Consider the following standard triple for $sl(2,\mathbb C)$, $$H=\left(\begin{matrix} 1 & 0 \\ 0 & -1 \end{matrix}\right) \qquad X=\left(\begin{matrix} 0 & 1 \\ 0 & 0 \end{matrix}\right) \qquad Y=\left(\begin{matrix} 0 & 0 \\ 1 & 0 \end{matrix}\right) $$ Let $\rho:\mathfrak{su}(2)\rightarrow \text{End}(V)$ be a lie algebra homomorphism such that for any $A\in \mathfrak{su(2)}$ we have $\rho(A)^*=-\rho(A)$. We extend this to a complex linear map $\rho:\mathfrak{sl}(2,\mathbb V)\rightarrow \text{End}_{\mathbb C}(V)$. Consider the angular momentum operators defined by $L_j=\frac 12 \rho(\sigma_j)$, where $\sigma_j$ are the pauli matrices.
I want to show the following
Let $v$ be an eigenvector of both $L^2$ and $L_3$. Show that there is a unique linear space $W\subset V$ that is invariant under $\rho$, such that $v\in W$ and $\rho |_W$ is a finite dimensional irreducible representation of $\mathfrak{su}(2)$.
I think I need to show that the space of vectors which are eigenvectors of both $L^2$ and $L_3$ is finite. I believe this should be the set $L^n_+v$ and $L^m_-v$ for $0\leq n, m \leq k$ for some $k$. I am not sure how to show this $k$ must be finite. If we had this then this should give that $dim(W)=2k$ or perhaphs $dim(W)=2k+1$ which would determine an irreducible representation of $\mathfrak{su}(2)$.
Note here $L_+=L_1+iL_2$ and $L_-=L_1-iL_2$.
update: I have shown that if $v$ is an eigen vector for both $L^2$ and $L_3$ with eigen values $j$ and $m$ respectively, then $L_+ v$ is also eigenvector with eigen values $j$ and $m+1$ respectively.

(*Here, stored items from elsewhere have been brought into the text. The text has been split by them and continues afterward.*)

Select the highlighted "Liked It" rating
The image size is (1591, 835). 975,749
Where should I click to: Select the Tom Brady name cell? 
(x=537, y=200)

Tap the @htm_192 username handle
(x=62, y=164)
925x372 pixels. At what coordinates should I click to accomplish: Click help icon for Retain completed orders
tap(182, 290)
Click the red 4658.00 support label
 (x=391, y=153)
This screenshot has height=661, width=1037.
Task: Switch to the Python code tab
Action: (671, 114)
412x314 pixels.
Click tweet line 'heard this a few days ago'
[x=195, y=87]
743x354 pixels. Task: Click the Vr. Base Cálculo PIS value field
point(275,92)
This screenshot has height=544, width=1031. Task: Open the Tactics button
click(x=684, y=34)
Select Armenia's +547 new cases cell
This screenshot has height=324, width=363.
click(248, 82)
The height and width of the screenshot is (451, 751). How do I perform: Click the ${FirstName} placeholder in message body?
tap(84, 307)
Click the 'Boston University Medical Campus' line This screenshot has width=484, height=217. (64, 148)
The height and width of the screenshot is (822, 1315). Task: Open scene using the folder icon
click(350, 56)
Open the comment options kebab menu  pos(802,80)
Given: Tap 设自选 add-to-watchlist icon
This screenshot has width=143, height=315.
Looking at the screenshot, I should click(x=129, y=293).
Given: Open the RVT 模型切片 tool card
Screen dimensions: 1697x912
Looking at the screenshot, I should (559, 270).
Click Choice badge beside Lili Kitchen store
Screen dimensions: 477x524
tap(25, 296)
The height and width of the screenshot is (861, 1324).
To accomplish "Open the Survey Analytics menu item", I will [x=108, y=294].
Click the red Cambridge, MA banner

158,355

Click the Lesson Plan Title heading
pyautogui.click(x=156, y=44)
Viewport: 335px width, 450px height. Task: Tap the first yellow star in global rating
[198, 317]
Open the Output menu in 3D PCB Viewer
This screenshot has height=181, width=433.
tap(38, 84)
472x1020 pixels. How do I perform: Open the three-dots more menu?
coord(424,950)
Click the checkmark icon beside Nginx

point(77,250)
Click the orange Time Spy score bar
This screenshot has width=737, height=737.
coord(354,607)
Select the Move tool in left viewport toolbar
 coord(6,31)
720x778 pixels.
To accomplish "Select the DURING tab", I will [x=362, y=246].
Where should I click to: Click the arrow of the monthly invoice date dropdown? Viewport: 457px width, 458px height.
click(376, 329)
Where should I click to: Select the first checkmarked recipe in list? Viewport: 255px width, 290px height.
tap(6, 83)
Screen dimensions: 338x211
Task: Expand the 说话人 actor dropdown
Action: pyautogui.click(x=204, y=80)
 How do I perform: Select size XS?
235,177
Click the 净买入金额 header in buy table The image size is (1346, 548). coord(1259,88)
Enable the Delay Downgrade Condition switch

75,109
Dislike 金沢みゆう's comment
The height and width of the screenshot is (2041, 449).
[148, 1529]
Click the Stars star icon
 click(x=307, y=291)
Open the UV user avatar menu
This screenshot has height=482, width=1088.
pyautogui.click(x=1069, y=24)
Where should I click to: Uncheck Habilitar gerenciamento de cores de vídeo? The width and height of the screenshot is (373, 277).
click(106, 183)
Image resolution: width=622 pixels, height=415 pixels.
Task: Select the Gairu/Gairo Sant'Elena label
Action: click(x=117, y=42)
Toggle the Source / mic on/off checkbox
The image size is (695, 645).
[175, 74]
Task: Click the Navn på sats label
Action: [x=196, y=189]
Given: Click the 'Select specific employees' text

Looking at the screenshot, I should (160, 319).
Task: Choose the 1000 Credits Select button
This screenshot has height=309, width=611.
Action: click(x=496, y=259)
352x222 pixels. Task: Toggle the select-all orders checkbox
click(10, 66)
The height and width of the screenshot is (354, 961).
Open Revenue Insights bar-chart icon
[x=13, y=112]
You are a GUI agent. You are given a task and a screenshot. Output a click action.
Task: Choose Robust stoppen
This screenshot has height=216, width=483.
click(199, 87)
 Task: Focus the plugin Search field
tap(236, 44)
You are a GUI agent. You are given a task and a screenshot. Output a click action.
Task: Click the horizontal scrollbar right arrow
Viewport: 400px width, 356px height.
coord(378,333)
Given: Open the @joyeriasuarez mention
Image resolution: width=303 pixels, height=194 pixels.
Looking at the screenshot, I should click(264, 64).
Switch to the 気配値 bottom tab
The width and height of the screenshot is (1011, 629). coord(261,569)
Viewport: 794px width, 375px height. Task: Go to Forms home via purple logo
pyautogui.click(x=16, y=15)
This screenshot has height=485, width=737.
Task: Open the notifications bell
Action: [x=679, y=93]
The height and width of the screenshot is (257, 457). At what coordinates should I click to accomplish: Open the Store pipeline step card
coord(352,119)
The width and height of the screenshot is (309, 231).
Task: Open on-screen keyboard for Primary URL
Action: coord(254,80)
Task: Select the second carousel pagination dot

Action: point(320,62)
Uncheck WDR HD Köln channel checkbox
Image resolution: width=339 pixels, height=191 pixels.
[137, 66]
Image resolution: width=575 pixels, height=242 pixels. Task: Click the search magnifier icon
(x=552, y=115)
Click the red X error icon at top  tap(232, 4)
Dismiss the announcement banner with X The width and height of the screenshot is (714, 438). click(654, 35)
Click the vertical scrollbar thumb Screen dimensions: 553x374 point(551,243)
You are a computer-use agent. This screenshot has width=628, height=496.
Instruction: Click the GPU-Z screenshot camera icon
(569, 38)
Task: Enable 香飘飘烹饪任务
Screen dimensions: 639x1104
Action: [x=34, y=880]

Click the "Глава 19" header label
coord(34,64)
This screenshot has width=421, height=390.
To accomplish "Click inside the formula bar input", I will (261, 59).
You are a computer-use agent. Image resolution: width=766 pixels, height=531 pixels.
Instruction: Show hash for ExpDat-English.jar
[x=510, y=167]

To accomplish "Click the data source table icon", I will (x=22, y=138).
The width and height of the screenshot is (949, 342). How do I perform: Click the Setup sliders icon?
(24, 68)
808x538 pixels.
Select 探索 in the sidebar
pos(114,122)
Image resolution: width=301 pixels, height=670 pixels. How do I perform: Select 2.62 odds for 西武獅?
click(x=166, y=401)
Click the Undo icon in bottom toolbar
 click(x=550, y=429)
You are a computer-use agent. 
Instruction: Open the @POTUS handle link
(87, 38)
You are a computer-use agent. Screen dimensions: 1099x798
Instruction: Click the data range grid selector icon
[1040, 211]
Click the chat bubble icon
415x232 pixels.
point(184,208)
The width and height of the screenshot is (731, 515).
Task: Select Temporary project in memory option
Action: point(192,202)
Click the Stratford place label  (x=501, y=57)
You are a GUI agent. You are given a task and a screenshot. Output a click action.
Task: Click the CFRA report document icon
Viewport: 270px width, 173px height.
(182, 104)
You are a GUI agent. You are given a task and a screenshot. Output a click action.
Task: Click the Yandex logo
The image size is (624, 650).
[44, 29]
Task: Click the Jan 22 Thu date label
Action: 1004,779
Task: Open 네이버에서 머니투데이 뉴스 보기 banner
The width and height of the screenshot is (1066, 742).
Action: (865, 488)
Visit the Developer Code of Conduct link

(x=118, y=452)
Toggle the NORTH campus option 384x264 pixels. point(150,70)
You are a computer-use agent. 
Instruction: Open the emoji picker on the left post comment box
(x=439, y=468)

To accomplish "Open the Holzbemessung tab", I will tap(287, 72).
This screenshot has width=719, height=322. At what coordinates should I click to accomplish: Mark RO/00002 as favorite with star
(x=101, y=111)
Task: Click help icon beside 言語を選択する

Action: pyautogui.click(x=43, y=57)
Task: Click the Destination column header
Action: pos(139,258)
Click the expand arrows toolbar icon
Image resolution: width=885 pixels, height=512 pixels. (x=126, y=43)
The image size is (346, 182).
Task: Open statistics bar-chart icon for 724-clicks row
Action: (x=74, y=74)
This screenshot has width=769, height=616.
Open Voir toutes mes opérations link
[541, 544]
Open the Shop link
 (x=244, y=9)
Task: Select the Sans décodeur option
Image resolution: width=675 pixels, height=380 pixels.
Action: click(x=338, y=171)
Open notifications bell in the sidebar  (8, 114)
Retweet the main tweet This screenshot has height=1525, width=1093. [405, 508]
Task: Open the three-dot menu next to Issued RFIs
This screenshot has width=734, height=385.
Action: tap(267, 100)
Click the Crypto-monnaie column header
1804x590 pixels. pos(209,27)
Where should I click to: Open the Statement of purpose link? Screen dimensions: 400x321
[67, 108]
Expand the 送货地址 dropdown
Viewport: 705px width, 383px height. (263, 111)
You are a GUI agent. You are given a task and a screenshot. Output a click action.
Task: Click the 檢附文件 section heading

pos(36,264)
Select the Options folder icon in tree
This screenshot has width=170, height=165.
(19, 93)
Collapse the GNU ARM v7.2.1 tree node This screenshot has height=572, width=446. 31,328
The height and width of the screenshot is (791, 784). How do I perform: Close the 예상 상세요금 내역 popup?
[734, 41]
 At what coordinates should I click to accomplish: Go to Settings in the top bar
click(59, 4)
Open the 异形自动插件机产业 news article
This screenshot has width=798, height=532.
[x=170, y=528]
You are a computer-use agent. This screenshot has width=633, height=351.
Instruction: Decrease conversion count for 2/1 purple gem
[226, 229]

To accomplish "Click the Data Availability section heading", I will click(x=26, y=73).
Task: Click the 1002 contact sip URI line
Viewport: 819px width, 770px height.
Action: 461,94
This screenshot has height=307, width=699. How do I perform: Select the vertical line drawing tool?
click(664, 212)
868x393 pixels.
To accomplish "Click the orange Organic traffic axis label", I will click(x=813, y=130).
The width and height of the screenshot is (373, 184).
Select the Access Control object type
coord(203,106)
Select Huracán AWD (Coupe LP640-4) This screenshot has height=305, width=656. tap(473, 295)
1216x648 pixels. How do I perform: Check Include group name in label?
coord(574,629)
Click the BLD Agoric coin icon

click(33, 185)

I used this to show that $\|L_+v\|^2=j-m(m+1)\|v\|^2$. This shows that $L^k_+v=0$ for some $k$. We can do something similar for $L_-$.
Since $L_+=\rho(X)$, $L_-=\rho(Y)$ and $L_3=2\rho(H)$, it follows that $L_+,L_-,L_3$ is a also basis?. Therefore to show that a space $W$ is invariant it is enough to show it is invariant under $L_+,L_-,L_3$.